Exercise aim
Render each nonblank line of the records below as a row in a Markdown table with two columns, "Row" for the sequential row number and "Line" for the line itself. Omit the pictures from the answer.

↓↓↓

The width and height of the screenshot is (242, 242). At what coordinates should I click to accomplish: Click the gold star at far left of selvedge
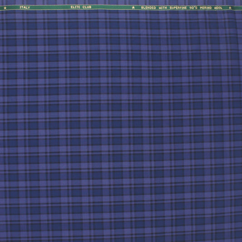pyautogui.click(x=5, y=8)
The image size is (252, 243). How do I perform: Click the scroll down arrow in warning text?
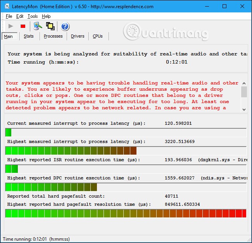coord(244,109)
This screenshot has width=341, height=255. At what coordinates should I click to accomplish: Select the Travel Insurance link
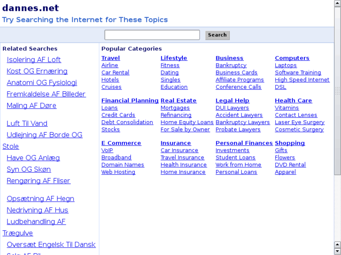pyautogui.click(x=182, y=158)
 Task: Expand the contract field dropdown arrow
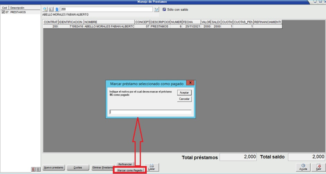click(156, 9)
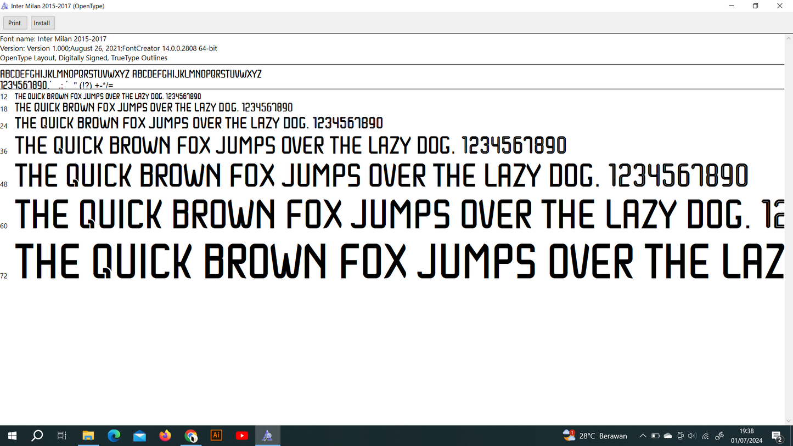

↑↑↑

Answer to the task
| Row | Line |
|---|---|
| 1 | The width and height of the screenshot is (242, 242). At what coordinates should I click to accomplish: Click the gold star at far left of selvedge |
| 2 | pyautogui.click(x=5, y=8) |
| 3 | The image size is (252, 243). How do I perform: Click the scroll down arrow in warning text? |
| 4 | coord(244,109) |
| 5 | This screenshot has width=341, height=255. At what coordinates should I click to accomplish: Select the Travel Insurance link |
| 6 | pyautogui.click(x=182, y=158) |
| 7 |  Task: Expand the contract field dropdown arrow |
| 8 | click(156, 9) |